The app world is getting a reality check, thanks to apps like Girls Around Me, Placeme, or even Highlight. So far, when it comes to sharing data, the benefits still outweigh the momentary gut check when your aunt references a party photo or your friends unexpectedly check you in to a place while you told your boss you were home sick. But in the past month one word has kept popping up to describe the current direction of social apps: creepy. Instead of SoLoMoCo or another dumb acronym, this one is an uh-oh.
The rise of creepy
I first heard someone describing an app as creepy when a friend of mine was referencing Highlight. After some older guy she didn’t know popped up as a connection and started eyeing her at a bar, she quickly uninstalled it. Then, at our Structure:Data conference in March, I was sitting with an entrepreneur who dropped the word at least four times in a conversation about how people can use the data his firm is providing, “We have to make sure it doesn’t come across as creepy,” he said again and again.
It also popped up onstage and in the Q&A a few times. Then there’s the furor over how much people could see using the Girls Around Me app that has since been pulled from the App Store. And this week at the TechStars Cloud demo day in San Antonio, I had an entire conversation with a few founders about how creepy apps have become and how they are trying to steer clear of that creepiness themselves. The same day Placeme came out—the app Robert Scoble declared both “freaky” and “very cool”—I couldn’t help thinking, wait, what happened to serendipity?
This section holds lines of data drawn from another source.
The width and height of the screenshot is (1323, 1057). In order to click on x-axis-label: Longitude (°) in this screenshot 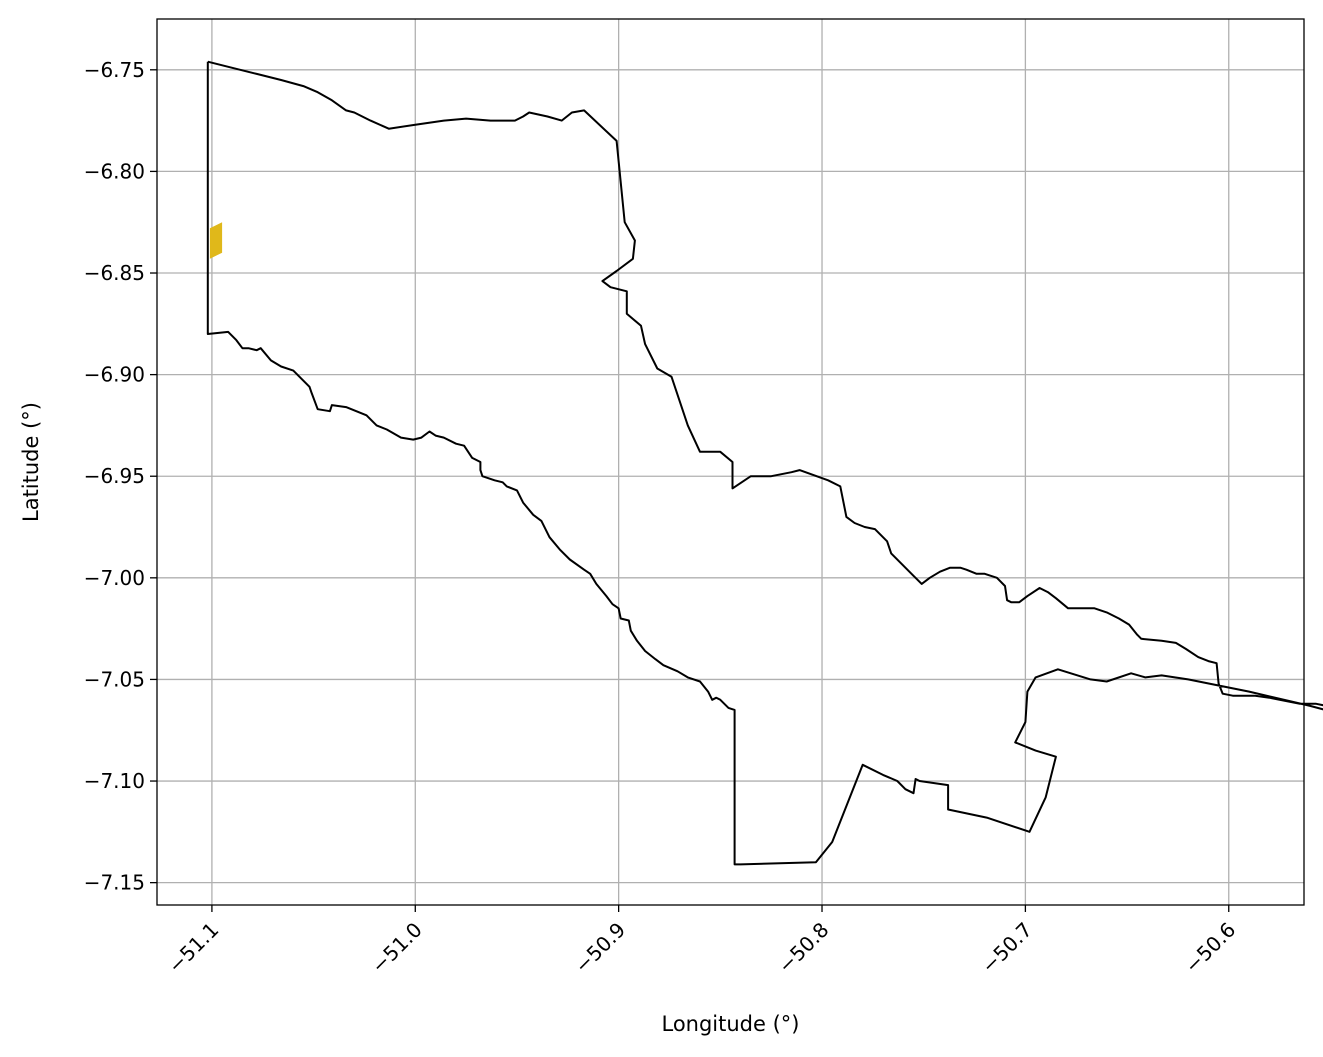, I will do `click(730, 1024)`.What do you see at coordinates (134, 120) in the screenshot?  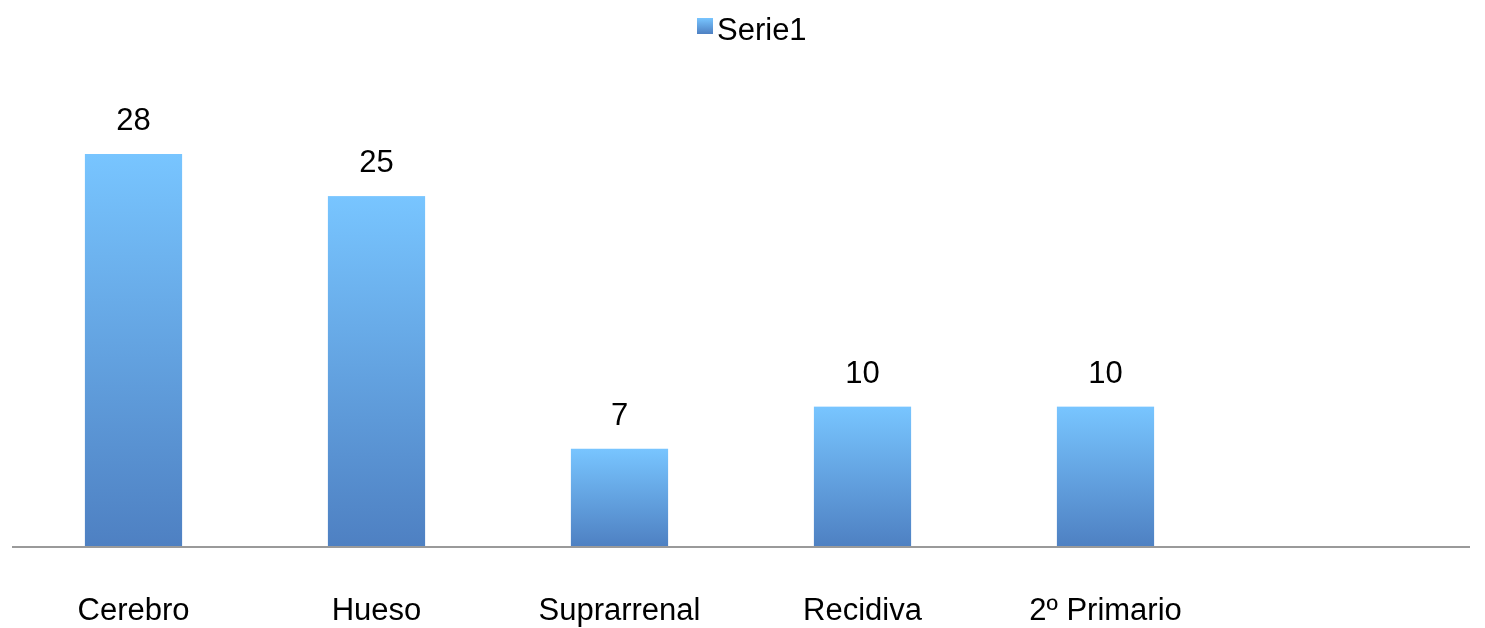 I see `data-label: 28` at bounding box center [134, 120]. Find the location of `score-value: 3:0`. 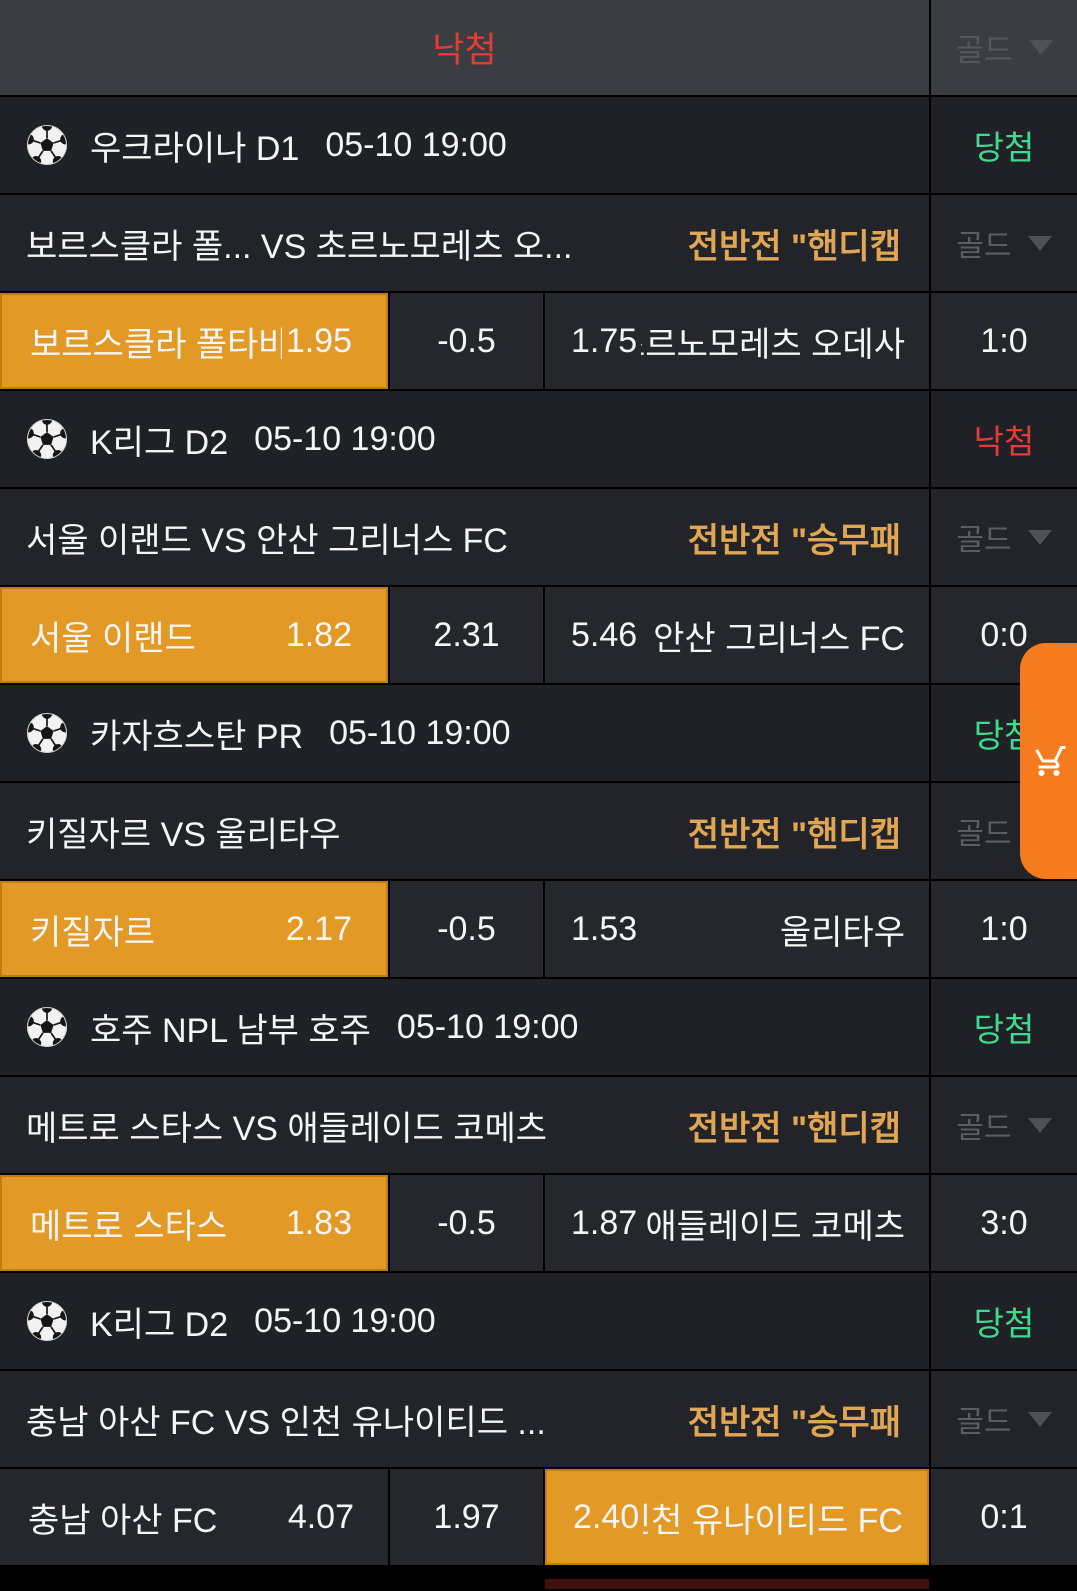

score-value: 3:0 is located at coordinates (1004, 1222).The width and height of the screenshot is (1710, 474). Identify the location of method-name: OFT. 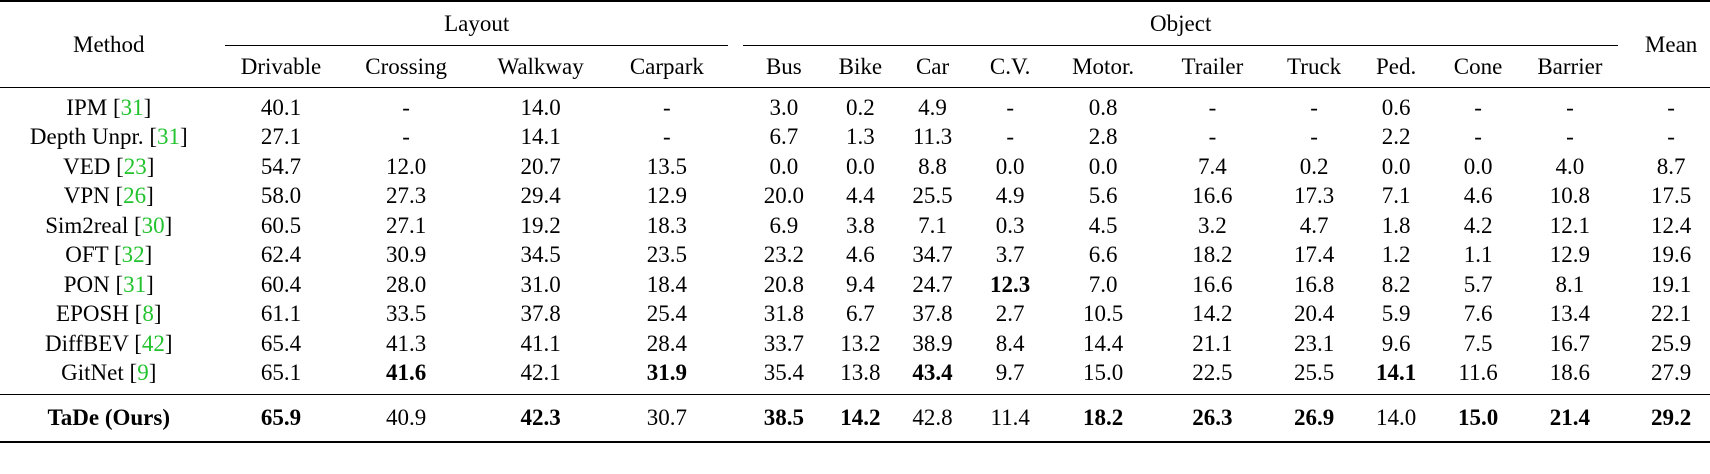
(87, 255).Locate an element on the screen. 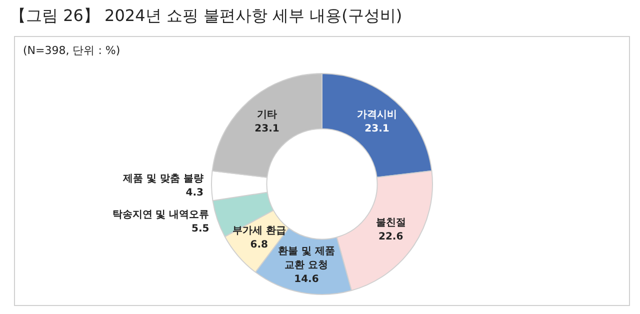 The width and height of the screenshot is (640, 314). slice-label: 가격시비 is located at coordinates (377, 116). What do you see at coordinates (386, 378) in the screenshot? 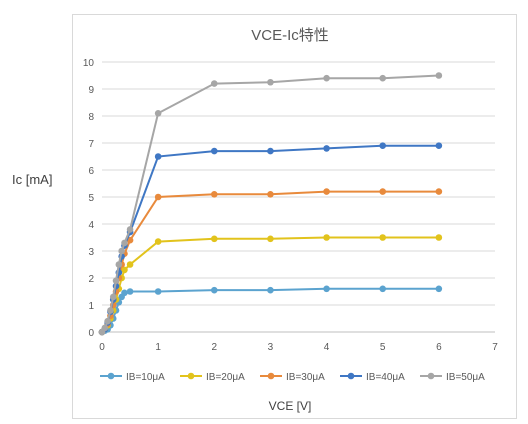
I see `legend-label: IB=40μA` at bounding box center [386, 378].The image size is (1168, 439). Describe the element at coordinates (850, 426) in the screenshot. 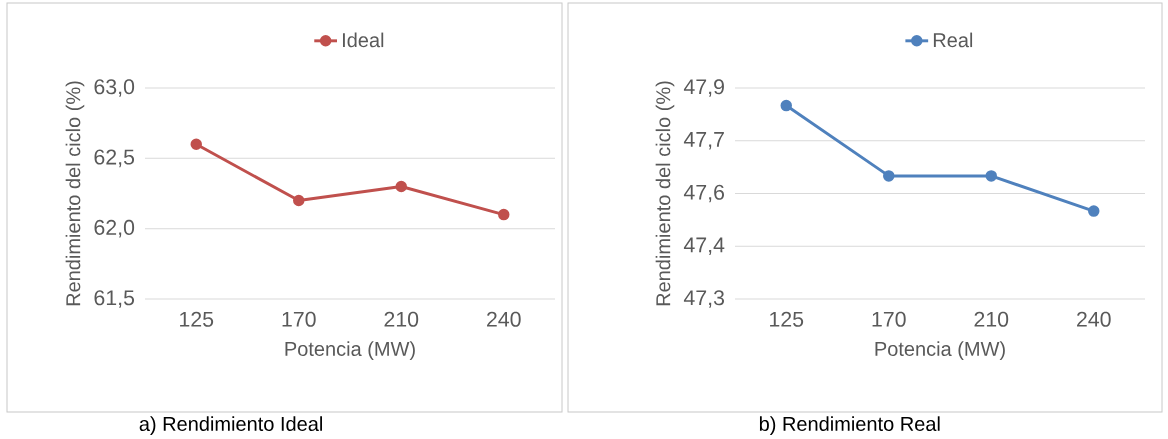

I see `text: b) Rendimiento Real` at that location.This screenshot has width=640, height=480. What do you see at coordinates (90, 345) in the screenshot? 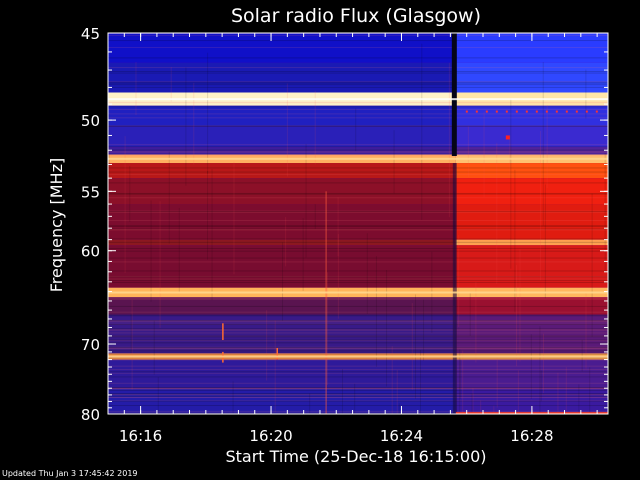
I see `y-tick-label: 70` at bounding box center [90, 345].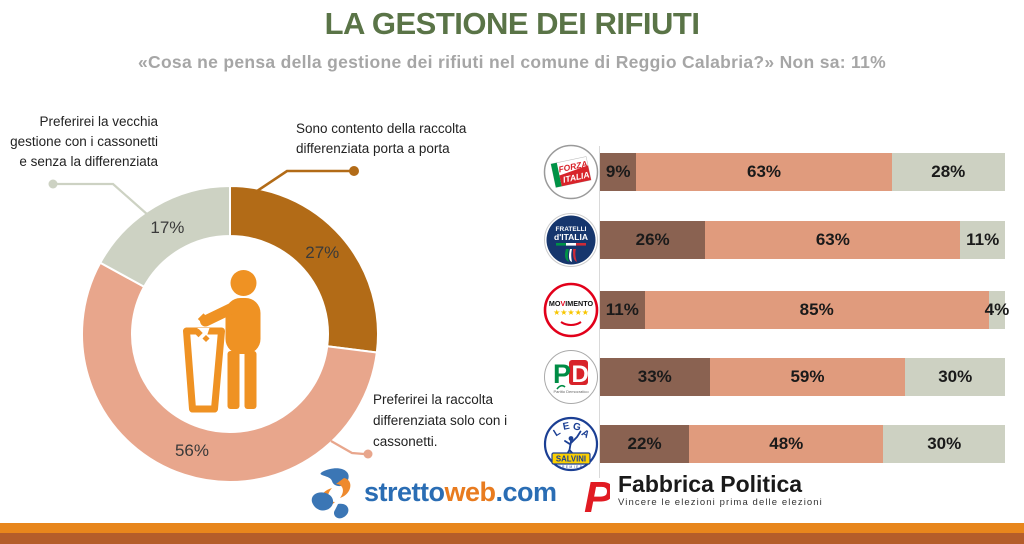 Image resolution: width=1024 pixels, height=544 pixels. I want to click on bar-track-partito-democratico: 33% 59% 30%, so click(802, 377). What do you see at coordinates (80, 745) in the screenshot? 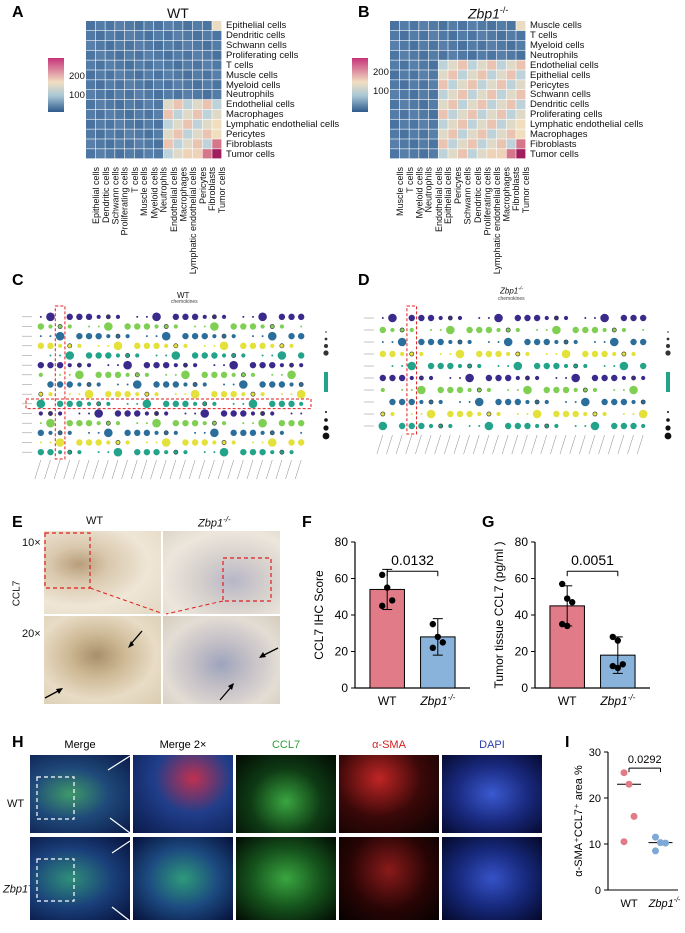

But serendipity, or the unforeseen discovery of a pleasant moment, object, or interaction, can be creepy’s good twin. Creepy is when the normal, humdrum minutiae of the everyday takes a turn for the ominous, while serendipity strikes when it takes a turn for the best. All that stands between the two is … well, what? Is it better privacy controls? Smarter algorithms? Smaller social networks composed of real friends?
Amid the optimism and fun of sharing a location on Foursquare with your social networks, possibly getting a few coupons, and maybe bumping into a person you’d like to see just by popping into a nearby coffee shop is the same social and human dynamic that we have had to adapt to for years as we have moved from small villages to big cities. Now we live in one giant virtual metropolis. And thanks to cheap computing, a phone that can keep tabs on your current and future location, larger social networks, and the commercial focus on sharing, we have to figure out new social and ethical norms.
Where do you draw the line between serendipity and ewww?
So what makes an app creepy? And because the line between serendipity and creepy is different for everyone, how fat a line do I need to guard against? Or should I just step over that line and assume the masses will join me? Here are a few things we should be thinking about in this debate.
Transparency. Telling users the data you collect is a good first step. The next thing a company should do is tell users who it shares that data with. Just letting folks access your API may become the moral equivalent of operating a day care and hiring teachers without a background check. Yeah, I know it happens, but it kinda freaks people out, and the government tends to get involved when the worst happens. Since an app developer might not know how people will use its data, the question is, how should it react when people use that data maliciously? And how do developers even track for malicious use?
Consent. Consent is a difficult thing, especially because a person’s data gathered by one app can end up in a variety of places. Developers can then mash up that data to create a site like Please Rob Me or the Girls Around Me app. Once the data is out there, it’s hard to know what people might do with it, so consent is closely tied to transparency. There can be no consent without users knowing what they are consenting to.
The social element. This can be anything from giving people clear and easy ways to categorize their friends so only certain people can see their late-night spring break pics to making it clear to or preventing others in a user’s social network to out them. I hate being tagged in photos, and I also hate when friends check me in places. Yes, there are ways to avoid those things showing up, but right now the needle keeps moving and it’s hard for a user to keep track of the ever-expanding effort by social networks to share your data to generate more activity on the network or just provide value.
Additionally the social element is expanding by connecting you with people who know people. For example, Highlight comes across as creepy in part because it shares your physical location with friends of friends. A friend of a friend might be another friend, or it could be the creepy physical trainer your BFF friended under duress.
Let your users go. Some apps and services are better at this than others, but if users uninstall the apps, delete their profile, or sunder that relationship, what happens to their data? What do you tell them happens to their data vs. what really happens? For most users the expectation after an app deletion is that, like an ex-boyfriend or ex-girlfriend, you two are done. Everybody’s stuff (including their data and old pictures, etc.) is returned (or destroyed), and you don’t go around telling others that y’all are still together by leaving information on the site.
Fundamentally the problem is people. The apps just give those who are already creepy tools to become better creeps. But having the discussion about limits on applications or APIs, educating users, and creating easy-to-use-and-understand privacy policies is essential. Much like people learned to lock their doors as their social spheres got bigger and the government began intruding more in people’s lives if they wanted to hold certain types of jobs, we will adapt to the changes SoLoMoCo is bringing to our culture, and apps will deliver more serendipity and less creepy. But we do have to start talking about it.